Print this page
Quinta, 28 Mai 2026 15:59

Hotel da família do PR da Guiné-Equatorial tranformado prisão para deportados dos EUA

Um hotel da família do Presidente da Guiné-Equatorial, Teodoro Obiang, foi transformado em local de detenção para deportados dos Estados Unidos, ao abrigo de um acordo de cerca de 6,4 milhões euros com a administração Trump.

Segundo a agência de notícias norte-americana Associated Press (AP), que conseguiu ir à ilha de Bioko aproveitando a entrada de jornalistas para acompanhar a visita recente do Papa, Obiang transformou o Bamy Hotel, que pertence à sua família, numa prisão para requerentes de asilo deportados dos Estados Unidos (EUA) ao abrigo de um acordo opaco de 7,5 milhões de dólares (cerca de 6,4 milhões de euros) com a administração do Presidente norte-americano, Donald Trump.

Das pelo menos 32 pessoas que estiveram detidas no Bamy Hotel desde novembro, 25 foram forçadas a regressar aos seus países de origem em África, onde as suas vidas podem estar em perigo, e as restantes enfrentam pressão das autoridades para sair, como relataram à AP.

O hotel é um ponto de passagem para homens e mulheres de Angola, Eritreia, Etiópia e Mauritânia, segundo a agência de notícias norte-americana.

Os presos não enfrentaram nenhum abuso físico mas sentem pressão psicológica intensa, segundo os relatos recolhidos, e risco de perseguição no seu país de origem, dizem os especialistas em direitos humanos.

A administração Trump utiliza deportações para terceiros países como uma brecha legal, dizem advogados de imigração, para forçar indiretamente os requerentes de asilo a voltarem aos seus países de origem.

Sob uma série de acordos, a administração Trump deportou milhares de pessoas para quase duas dezenas de países terceiros, dizem os defensores, tudo parte da ampla repressão da imigração nos EUA.

Os países com acordos estão predominantemente no mundo em desenvolvimento, de acordo com o grupo Third Country Deportation Watch, incluindo cerca de uma dúzia em África.

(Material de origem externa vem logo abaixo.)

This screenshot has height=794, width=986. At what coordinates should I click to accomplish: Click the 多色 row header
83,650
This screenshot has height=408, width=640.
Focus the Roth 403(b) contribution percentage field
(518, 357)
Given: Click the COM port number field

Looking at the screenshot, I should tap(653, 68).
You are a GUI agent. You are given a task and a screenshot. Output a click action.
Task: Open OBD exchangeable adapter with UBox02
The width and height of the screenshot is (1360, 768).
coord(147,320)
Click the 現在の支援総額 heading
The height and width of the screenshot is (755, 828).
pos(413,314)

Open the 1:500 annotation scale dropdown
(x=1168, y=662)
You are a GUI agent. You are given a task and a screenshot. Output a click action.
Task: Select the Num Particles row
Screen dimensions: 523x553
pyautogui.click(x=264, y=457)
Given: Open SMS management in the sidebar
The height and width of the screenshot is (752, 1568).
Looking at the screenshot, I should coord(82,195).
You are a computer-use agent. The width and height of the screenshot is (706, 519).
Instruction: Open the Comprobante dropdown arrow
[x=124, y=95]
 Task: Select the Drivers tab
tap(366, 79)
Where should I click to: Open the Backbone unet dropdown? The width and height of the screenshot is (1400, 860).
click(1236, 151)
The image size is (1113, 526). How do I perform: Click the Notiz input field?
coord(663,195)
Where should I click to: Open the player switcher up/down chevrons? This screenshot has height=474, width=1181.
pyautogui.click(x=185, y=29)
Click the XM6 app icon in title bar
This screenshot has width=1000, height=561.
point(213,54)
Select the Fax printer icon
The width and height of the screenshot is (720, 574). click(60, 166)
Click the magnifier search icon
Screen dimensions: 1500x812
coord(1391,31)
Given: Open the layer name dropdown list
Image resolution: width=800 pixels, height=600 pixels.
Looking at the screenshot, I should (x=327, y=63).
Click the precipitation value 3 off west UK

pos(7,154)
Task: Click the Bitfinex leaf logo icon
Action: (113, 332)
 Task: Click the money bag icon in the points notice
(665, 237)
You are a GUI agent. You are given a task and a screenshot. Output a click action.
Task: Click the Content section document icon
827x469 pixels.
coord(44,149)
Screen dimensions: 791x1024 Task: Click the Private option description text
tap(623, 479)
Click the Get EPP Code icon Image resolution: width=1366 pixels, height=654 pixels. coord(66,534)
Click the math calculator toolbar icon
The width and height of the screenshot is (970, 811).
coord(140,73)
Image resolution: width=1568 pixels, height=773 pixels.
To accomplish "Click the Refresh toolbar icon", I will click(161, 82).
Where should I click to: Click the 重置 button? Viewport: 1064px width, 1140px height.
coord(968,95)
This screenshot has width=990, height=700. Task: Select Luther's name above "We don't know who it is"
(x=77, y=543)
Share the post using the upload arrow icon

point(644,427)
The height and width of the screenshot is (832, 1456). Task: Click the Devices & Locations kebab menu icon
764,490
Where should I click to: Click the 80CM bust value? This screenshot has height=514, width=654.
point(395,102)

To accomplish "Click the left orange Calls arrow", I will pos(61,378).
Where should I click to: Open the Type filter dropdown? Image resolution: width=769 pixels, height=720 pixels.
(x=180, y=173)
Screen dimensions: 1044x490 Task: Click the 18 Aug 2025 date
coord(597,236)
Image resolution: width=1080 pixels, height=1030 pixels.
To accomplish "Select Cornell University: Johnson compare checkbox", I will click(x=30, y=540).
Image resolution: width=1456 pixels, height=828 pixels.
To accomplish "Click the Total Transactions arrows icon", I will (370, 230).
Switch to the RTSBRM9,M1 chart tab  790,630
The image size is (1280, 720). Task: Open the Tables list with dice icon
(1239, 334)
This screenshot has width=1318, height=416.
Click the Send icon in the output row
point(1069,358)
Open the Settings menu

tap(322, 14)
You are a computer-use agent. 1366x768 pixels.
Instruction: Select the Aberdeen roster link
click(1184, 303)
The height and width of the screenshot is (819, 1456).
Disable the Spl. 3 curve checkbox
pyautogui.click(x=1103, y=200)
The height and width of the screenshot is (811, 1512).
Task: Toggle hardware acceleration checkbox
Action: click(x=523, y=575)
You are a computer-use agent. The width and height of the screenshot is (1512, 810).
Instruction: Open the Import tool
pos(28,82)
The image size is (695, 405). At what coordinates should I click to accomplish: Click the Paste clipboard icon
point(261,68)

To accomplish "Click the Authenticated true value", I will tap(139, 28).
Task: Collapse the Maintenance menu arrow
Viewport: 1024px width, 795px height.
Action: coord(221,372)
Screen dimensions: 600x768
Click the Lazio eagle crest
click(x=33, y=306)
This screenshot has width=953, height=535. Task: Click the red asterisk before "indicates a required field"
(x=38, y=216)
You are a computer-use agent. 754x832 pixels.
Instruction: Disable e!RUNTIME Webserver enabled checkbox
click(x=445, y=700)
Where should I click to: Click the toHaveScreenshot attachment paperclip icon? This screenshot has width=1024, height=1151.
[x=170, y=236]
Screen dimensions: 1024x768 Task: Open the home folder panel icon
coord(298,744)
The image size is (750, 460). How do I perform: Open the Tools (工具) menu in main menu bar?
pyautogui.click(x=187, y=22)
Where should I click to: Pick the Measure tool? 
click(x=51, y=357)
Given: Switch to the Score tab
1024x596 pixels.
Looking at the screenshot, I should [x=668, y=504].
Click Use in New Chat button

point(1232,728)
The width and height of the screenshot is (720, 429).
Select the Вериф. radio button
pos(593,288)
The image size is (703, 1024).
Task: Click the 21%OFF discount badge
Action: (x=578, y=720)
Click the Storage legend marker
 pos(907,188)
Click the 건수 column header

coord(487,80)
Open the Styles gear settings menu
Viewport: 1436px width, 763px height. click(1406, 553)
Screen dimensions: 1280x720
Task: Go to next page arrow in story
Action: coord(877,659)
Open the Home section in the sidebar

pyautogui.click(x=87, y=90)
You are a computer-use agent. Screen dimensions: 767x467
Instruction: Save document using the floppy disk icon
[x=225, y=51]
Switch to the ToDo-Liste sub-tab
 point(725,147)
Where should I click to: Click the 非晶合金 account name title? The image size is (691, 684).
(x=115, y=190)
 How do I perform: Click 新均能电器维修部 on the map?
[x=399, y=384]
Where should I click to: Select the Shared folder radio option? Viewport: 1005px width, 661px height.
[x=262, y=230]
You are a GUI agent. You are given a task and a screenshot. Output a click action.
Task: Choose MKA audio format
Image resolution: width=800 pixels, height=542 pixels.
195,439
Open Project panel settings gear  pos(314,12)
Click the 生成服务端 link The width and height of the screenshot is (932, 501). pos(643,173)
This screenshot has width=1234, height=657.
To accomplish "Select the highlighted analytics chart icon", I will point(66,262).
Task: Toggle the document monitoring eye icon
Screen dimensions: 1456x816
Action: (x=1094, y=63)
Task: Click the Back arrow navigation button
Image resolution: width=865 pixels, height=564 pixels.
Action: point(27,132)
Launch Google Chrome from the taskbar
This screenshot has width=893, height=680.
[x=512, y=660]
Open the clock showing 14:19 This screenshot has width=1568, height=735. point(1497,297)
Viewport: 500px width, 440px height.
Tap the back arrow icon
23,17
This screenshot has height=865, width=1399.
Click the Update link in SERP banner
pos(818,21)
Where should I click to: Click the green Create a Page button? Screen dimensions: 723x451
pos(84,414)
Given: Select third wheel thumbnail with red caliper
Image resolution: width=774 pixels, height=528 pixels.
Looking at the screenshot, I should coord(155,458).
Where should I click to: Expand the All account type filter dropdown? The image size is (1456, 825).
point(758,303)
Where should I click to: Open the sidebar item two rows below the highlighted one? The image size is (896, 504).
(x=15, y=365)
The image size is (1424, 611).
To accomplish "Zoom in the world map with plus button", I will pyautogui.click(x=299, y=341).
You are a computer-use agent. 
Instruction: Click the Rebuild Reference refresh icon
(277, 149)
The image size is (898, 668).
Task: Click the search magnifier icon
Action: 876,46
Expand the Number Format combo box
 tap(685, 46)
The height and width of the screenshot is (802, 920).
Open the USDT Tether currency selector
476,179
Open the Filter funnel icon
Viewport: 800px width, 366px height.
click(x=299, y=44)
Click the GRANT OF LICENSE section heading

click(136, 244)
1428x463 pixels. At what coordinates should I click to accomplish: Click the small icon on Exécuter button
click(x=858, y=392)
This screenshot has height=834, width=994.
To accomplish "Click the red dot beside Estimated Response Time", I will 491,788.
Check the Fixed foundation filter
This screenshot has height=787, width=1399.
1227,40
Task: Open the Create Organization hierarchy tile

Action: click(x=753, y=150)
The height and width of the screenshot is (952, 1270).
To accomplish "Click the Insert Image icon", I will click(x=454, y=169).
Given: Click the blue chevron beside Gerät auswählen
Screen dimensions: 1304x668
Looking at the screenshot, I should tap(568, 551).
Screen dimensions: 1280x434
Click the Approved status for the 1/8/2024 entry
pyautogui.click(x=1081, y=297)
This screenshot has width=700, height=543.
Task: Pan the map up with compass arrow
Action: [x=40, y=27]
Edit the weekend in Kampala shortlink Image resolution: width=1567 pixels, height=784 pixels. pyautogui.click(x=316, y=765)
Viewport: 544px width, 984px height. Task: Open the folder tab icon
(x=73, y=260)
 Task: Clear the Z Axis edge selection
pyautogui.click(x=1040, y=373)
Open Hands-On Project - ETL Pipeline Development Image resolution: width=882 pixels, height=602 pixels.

A administração Trump recusou-se a comentar os detalhes do seu acordo com a Guiné Equatorial, e um porta-voz do Departamento de Estado disse apenas que Washington se mantém "firme no compromisso de acabar com a imigração ilegal e em massa."

A administração Obiang não respondeu a um pedido de comentário.

Representantes da Organização Internacional para as Migrações da ONU e da sua agência de refugiados visitaram o hotel em novembro e prometeram aos deportados que voltariam mas nunca voltaram, segundo a AP.

A Guiné Equatorial, pais marcado pela corrupção e pelas violações dos direitos humanos, é um dos países mais ricos de África graças aos seus recursos petrolíferos, desde que na década de 1990 começaram as perfurações de petróleo ao longo da costa do país.

O subsequente 'boom' transformou a economia, mas mais de metade da população ainda vive em pobreza e a riqueza do país, alimentada pelo petróleo, foi em grande parte apropriada por Obiang e a sua família, segundo grupos de defesa dos direitos humanos.

Rate this item
(0 votes)

Latest from Angola 24 Horas

Relacionados

Template Design © Joomla Templates | GavickPro. All rights reserved.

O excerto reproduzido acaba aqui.